*Given passage:*
== Segment start ==

I vibe coded this entire electron app to help me browse, catalog and download files from Archive.org. It’s worked pretty incredibly, but a lot of the details are hard to get just right. I think if I had stayed in the drivers seat rather than just vibe coded and not read any of the code, I’d be more prepared to deal with a bunch of inefficiencies in how it deals with where it stores data, pagination (which is like a bizarely universally hard problem)[/pagination-is-really-hard.md]. Instead I just keep saying “It’s slow make it fast!” or “Why is this piece of data I expect to be here not here!” ‘Why does clicking the delete button not ‘delete’ in the UI’. This works, basically, but because caching and pagination and other technical details are hard problems, I think it helps to know how the LLM decided to implement them, so you know where to go and ensure you don’t prompt it in ways that go in the wrong direction.

== Segment end ==

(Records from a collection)
== Segment start ==

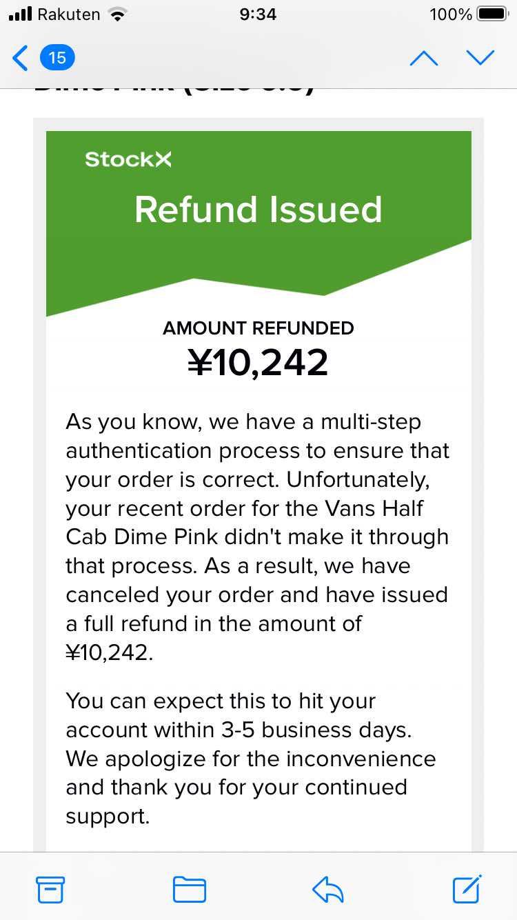Go to next message with down arrow
517x920 pixels.
[x=480, y=58]
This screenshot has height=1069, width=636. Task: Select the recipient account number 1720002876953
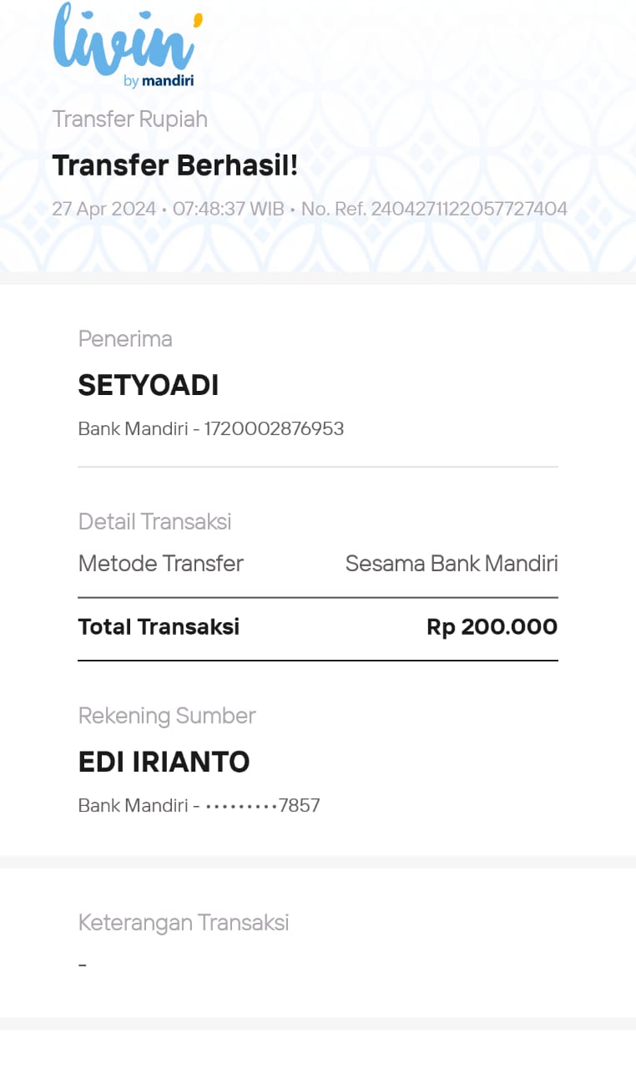pos(274,429)
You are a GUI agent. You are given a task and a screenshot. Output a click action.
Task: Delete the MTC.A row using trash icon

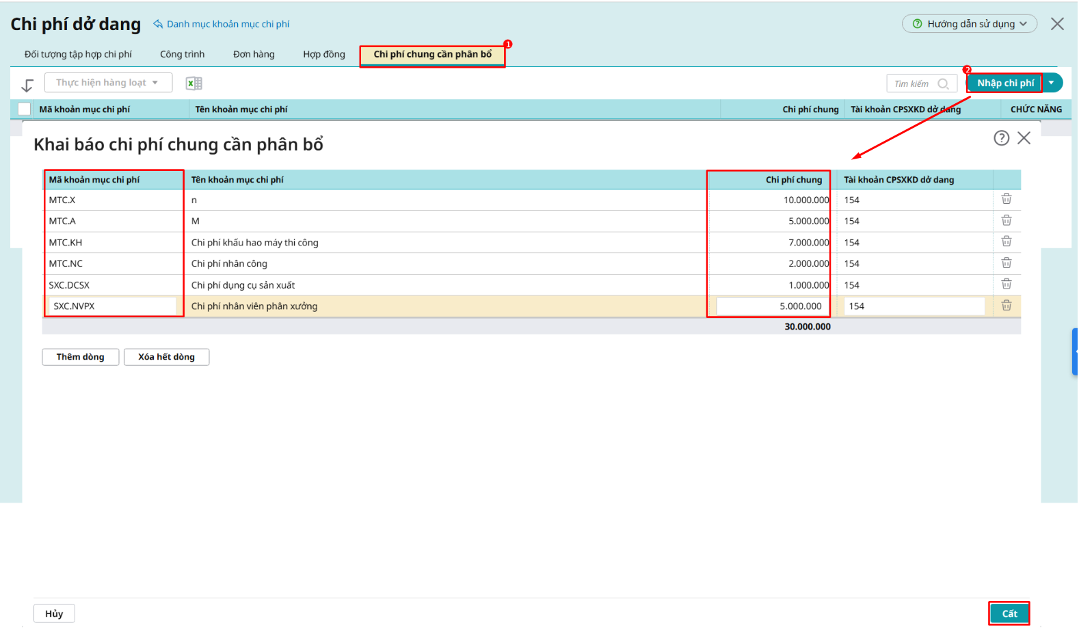point(1006,220)
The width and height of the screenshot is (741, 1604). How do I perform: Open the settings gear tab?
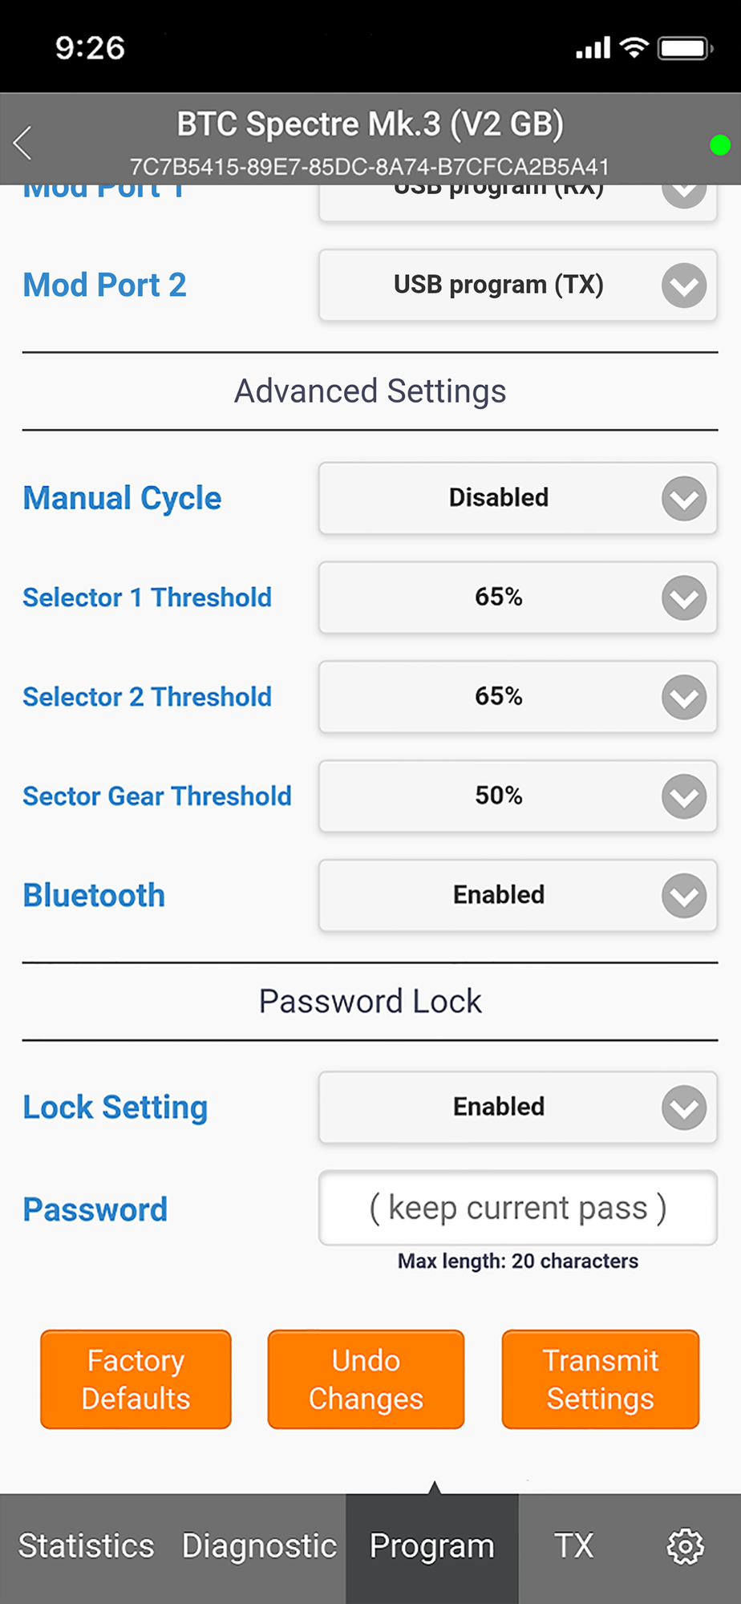pos(686,1545)
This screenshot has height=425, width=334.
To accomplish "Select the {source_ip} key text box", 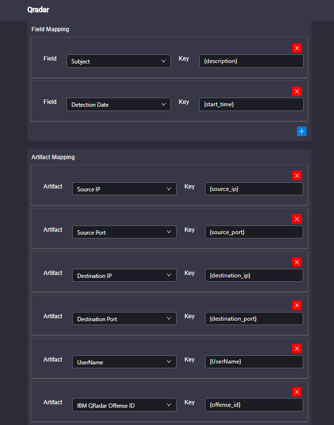I will point(254,189).
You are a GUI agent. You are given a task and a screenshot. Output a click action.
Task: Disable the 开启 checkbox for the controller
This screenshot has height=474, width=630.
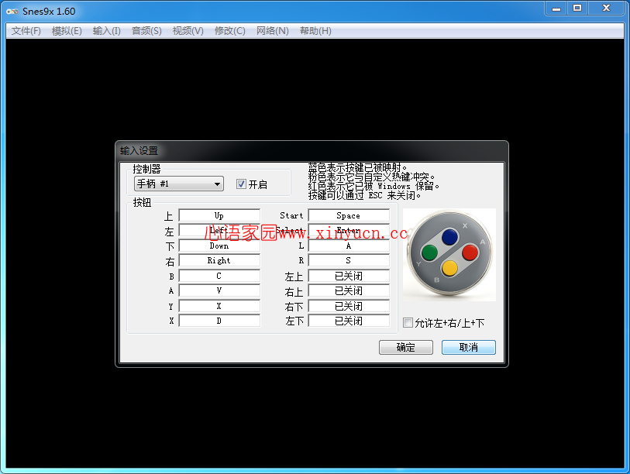[x=240, y=184]
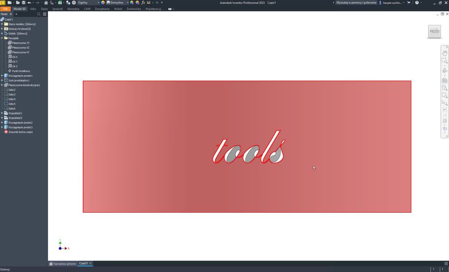Select Płaszczyzna XY in the browser tree
Image resolution: width=449 pixels, height=272 pixels.
tap(20, 52)
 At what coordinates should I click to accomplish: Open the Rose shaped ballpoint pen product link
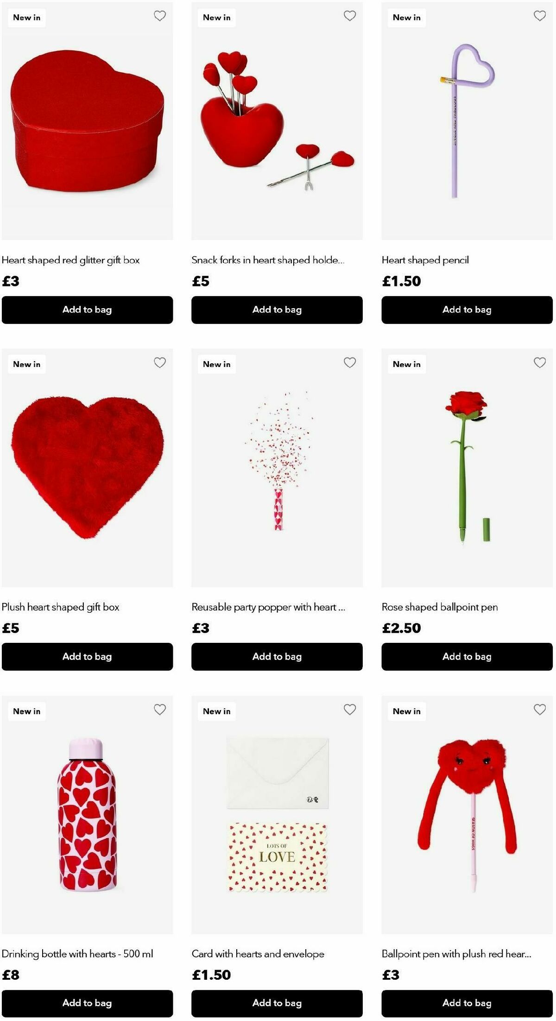pos(440,607)
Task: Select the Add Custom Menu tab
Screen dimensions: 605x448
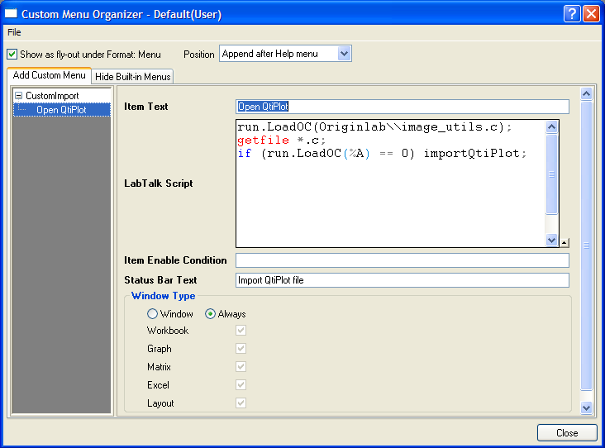Action: click(49, 76)
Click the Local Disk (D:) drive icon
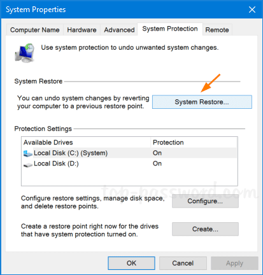The image size is (263, 275). pyautogui.click(x=28, y=164)
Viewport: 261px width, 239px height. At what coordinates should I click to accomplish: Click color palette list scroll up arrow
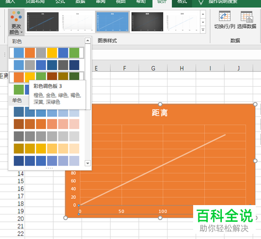point(88,41)
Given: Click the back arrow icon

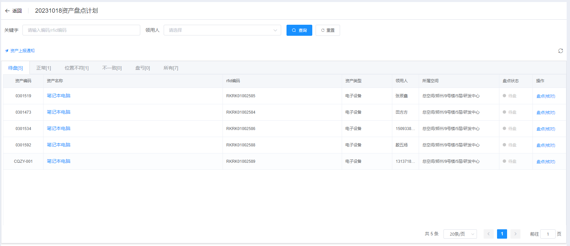Looking at the screenshot, I should 7,11.
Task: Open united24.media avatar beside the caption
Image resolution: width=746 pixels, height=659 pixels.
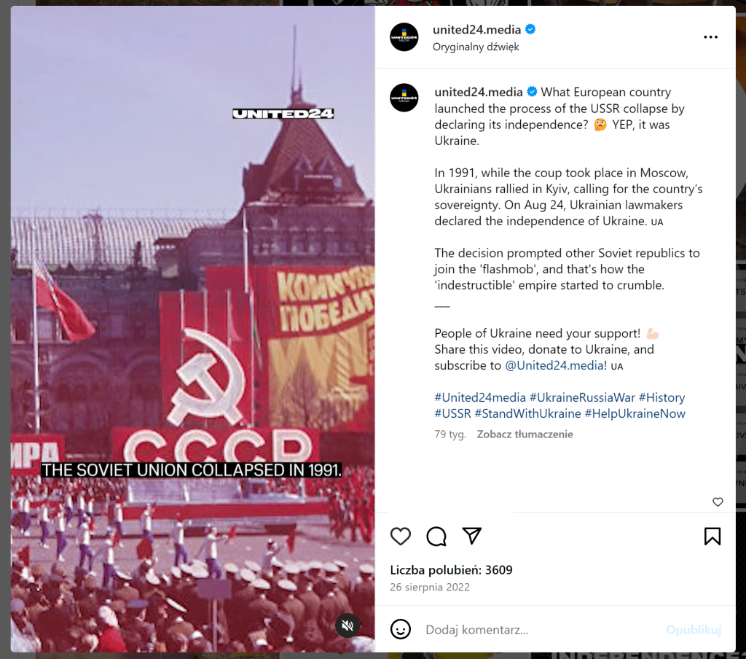Action: [404, 98]
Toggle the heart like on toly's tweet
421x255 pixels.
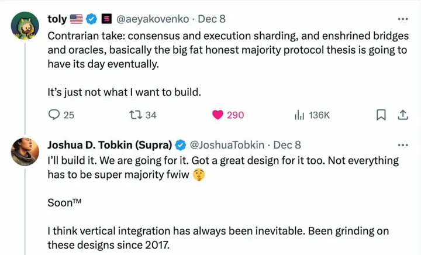coord(218,115)
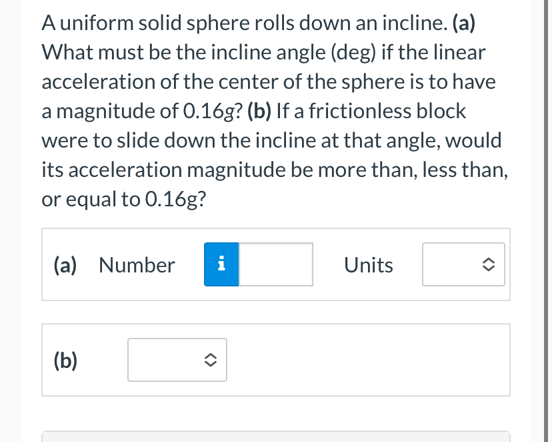552x442 pixels.
Task: Open the answer dropdown for part (b)
Action: point(177,360)
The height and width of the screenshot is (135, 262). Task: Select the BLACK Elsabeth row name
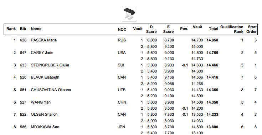click(x=45, y=78)
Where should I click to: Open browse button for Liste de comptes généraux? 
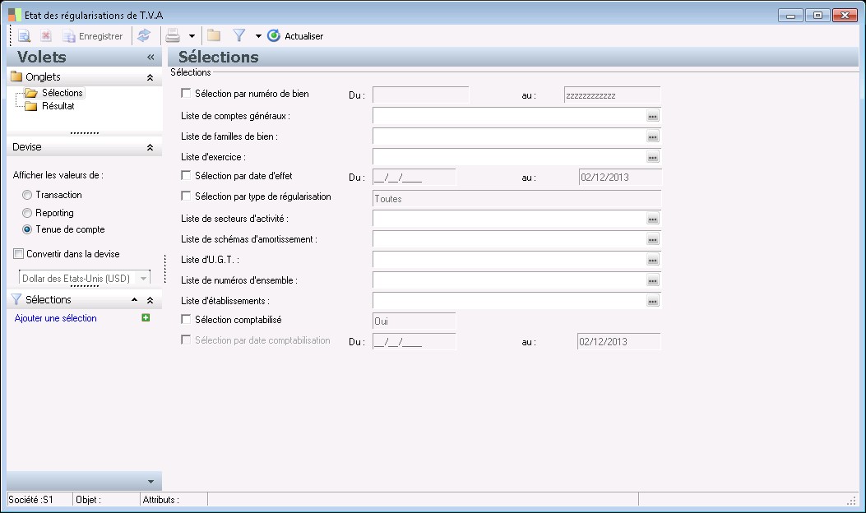(653, 117)
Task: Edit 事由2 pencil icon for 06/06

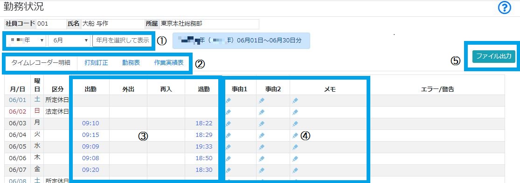Action: 262,158
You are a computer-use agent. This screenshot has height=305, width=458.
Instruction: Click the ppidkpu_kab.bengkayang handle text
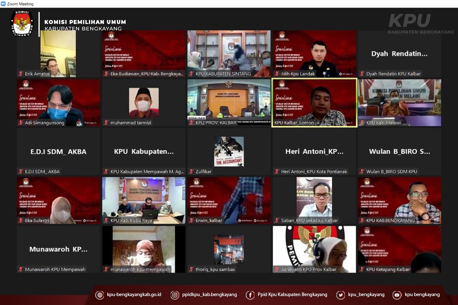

== Segment end ==

*Work instruction 1:*
In the vibe-coding post, which site does the app help browse, catalog and download files from?
*Work instruction 2:*
Resume the vibe-coding post right after its final sentence.
These entries have no connection to the vibe-coding post.

*Reply 1:*
Archive.org

*Reply 2:*
The most important principal I’m trying to confer here is:

If you’re not in the drivers seat, put the keyboard down.

I think there’s a narrow but critical gap between flow and mindlessness and I think it’s easy to flop over. I think that all the “You should use AI Agents this way” arguments some of the psychological steps which is how do you stay in the drivers seat? And I think one of the ways you stay in the drivers seat is to continue to write code. A few recommendations I’m taking from my own experience:

Bionics Robotics.

  • For your main code bases, don’t have an agent do full-stack multi-file changes. Instead have it do one or the other:
  1. Find where the code should go, read that code to get a broad sense of what it does to stay familiar, and then prompt the agent to change it, maybe one file at a time.
  2. Ask the agent where the change should be made and change it.

Balance three things:

  • ~70% Stay in the driver’s seat. AI can generate code, but more in the style of autocomplete, figure out what it’s changing and why, maybe direct it where to make the change.
  • ~20% AI Generate tools, libraries, etc.
  • ~10% Vibe Code proof of concepts.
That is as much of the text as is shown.